L’ostéochondrite disséquante du coude est une lésion du cartilage et de l’os sous-jacent, le plus souvent située sur le capitellum huméral, responsable de douleurs du coude externe, en particulier chez les adolescents et les jeunes sportifs.

L’ostéochondrite disséquante du coude est-elle grave ?

La gravité dépend du stade de la lésion. Les formes précoces et stables peuvent guérir avec un traitement adapté. En revanche, les formes instables ou non traitées peuvent évoluer vers des blocages articulaires, des douleurs chroniques et une arthrose précoce du coude.

Quels sports favorisent l’ostéochondrite disséquante du coude ?

Les sports sollicitant fortement le coude augmentent le risque, notamment les sports de lancer (baseball, handball), la gymnastique, les sports de raquette et les disciplines avec appuis répétés sur le membre supérieur.

Comment diagnostique-t-on une ostéochondrite disséquante du coude ?

Le diagnostic repose sur l’examen clinique et l’imagerie. L’IRM est l’examen de référence pour analyser le cartilage, l’os sous-chondral et la stabilité de la lésion. Les radiographies peuvent être normales au début.

Peut-on guérir sans opération ?

Oui, lorsque la lésion est stable, surtout chez l’adolescent. Le traitement repose alors sur l’arrêt temporaire du sport, l’adaptation des charges et une rééducation progressive. Une surveillance médicale régulière est indispensable.

Quand une chirurgie du coude est-elle nécessaire ?

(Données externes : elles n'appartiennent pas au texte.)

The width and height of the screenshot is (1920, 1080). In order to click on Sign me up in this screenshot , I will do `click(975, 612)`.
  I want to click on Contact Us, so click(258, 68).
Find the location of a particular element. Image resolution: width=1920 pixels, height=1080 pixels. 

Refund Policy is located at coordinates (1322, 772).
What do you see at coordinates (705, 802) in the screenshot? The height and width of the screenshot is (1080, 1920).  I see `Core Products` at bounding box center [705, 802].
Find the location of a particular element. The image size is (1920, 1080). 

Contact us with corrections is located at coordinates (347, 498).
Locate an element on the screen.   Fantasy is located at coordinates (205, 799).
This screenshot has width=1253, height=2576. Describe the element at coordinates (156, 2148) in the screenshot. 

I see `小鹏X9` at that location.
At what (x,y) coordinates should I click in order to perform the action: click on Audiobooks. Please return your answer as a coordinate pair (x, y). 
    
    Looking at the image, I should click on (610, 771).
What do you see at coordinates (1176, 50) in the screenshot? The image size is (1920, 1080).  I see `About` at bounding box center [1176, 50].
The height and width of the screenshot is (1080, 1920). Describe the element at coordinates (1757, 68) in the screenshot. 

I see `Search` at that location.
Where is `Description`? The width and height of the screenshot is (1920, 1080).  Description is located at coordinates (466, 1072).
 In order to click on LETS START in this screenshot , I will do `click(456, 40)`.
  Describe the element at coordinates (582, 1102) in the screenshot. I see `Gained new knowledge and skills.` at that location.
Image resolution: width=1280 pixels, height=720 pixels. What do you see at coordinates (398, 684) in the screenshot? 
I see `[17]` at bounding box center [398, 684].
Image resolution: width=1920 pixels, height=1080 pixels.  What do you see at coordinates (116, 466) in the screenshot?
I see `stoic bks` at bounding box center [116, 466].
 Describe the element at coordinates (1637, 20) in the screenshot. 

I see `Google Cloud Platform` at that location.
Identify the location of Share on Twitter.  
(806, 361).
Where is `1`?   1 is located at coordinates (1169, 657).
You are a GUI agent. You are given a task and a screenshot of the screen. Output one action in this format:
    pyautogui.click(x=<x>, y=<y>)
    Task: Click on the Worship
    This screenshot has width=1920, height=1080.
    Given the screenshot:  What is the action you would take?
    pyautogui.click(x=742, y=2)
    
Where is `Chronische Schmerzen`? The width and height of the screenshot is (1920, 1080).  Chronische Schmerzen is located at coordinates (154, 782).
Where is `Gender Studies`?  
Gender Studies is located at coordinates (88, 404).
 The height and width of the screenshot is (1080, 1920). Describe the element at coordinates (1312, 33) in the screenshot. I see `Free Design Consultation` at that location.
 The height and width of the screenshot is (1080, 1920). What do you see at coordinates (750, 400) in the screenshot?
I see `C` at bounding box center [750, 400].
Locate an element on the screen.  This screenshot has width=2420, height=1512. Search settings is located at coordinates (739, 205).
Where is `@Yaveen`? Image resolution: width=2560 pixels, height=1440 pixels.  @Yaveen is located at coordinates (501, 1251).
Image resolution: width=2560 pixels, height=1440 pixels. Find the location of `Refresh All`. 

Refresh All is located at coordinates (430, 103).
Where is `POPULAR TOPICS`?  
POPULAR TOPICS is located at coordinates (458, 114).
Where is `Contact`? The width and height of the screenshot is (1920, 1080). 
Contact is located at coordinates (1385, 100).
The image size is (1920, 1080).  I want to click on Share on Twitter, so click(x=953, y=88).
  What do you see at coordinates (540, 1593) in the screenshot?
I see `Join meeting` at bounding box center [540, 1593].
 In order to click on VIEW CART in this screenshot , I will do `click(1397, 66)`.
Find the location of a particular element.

Une intervention chirurgicale est envisagée en cas de lésion instable, de fragment libre, de blocages articulaires ou d’échec du traitement conservateur. L’objectif est de préserver l’articulation et d’éviter une dégradation cartilagineuse à long terme.

Combien de temps faut-il pour reprendre le sport ?

La reprise du sport dépend du stade de la lésion et du traitement. Elle se fait progressivement, souvent après plusieurs mois, et uniquement lorsque la cicatrisation est confirmée cliniquement et parfois par imagerie.